→ Problem to work on
Rewrite the stretch of the hypertension study text from "The UC Way Hypertension" through "academic health centers.", putting "arterial pressure" wherever "blood pressure" appears.
Text Block Start
The UC Way Hypertension Medication Algorithm improved blood pressure control from 68.5% to nearly 74% among 90,000 patients, including 11,500 at UCSF. The study, published in BMJ Open Quality, lasted two years and ended in mid-2025. 
 
“This improvement amounts to about 4,860 people who now have controlled blood pressure, which translates to 72 strokes, 48 heart attacks and 38 deaths averted,” said lead author Sandeep P. Kishore, M.D., Ph.D., in a statement. Kishore is an internist and associate professor of medicine at UCSF who specializes in cardio-metabolic health. “These are real Californians who didn’t end up in an emergency room, didn’t have a disability, didn’t lose time with their families.”  

The abstract for the paper notes that this algorithm represents the first system-wide standardized hypertension protocol across all six academic health centers. 

University of California Health (UCH) is one of the nation’s largest public academic health systems with more than nine million outpatient visits annually. The paper states that “unlike integrated systems with unified formularies, University of California Health (UCH) functions as an open network serving diverse populations, payers and formularies, with sites ranging from large urban centers to suburban affiliates and wide variation in demographics, prescribing cultures and coverage. These complexities have historically hindered standardization, prompting implementation strategies centered on consensus-building, leadership engagement and local workflow adaptation. Developing this algorithm across a multi-institutional open system offers lessons for other decentralized health systems seeking to standardize chronic disease care.”
Text Block End
Material shown Block Start
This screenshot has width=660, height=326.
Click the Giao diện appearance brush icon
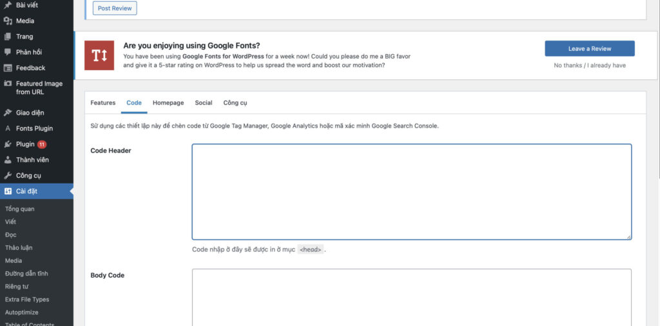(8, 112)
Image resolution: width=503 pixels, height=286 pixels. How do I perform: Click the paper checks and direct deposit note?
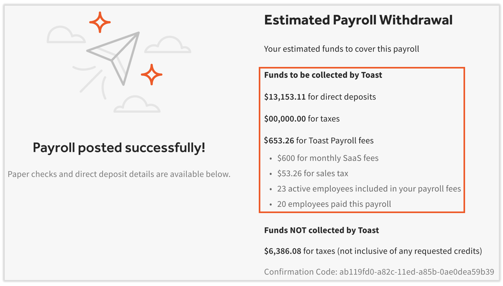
Material shown Block End
Material shown Block Start
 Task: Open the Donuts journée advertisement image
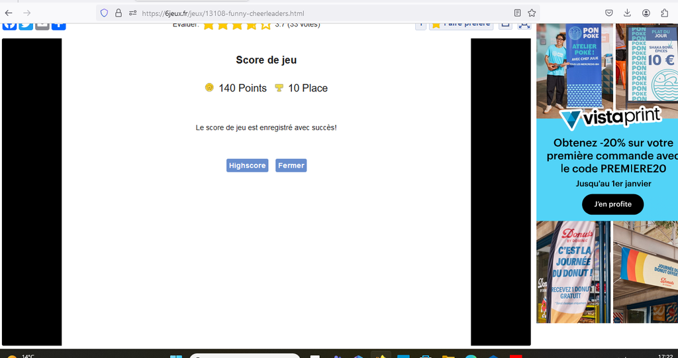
Material shown Block End
→ Result below
The UC Way Hypertension Medication Algorithm improved arterial pressure control from 68.5% to nearly 74% among 90,000 patients, including 11,500 at UCSF. The study, published in BMJ Open Quality, lasted two years and ended in mid-2025. 
 
“This improvement amounts to about 4,860 people who now have controlled arterial pressure, which translates to 72 strokes, 48 heart attacks and 38 deaths averted,” said lead author Sandeep P. Kishore, M.D., Ph.D., in a statement. Kishore is an internist and associate professor of medicine at UCSF who specializes in cardio-metabolic health. “These are real Californians who didn’t end up in an emergency room, didn’t have a disability, didn’t lose time with their families.”  

The abstract for the paper notes that this algorithm represents the first system-wide standardized hypertension protocol across all six academic health centers.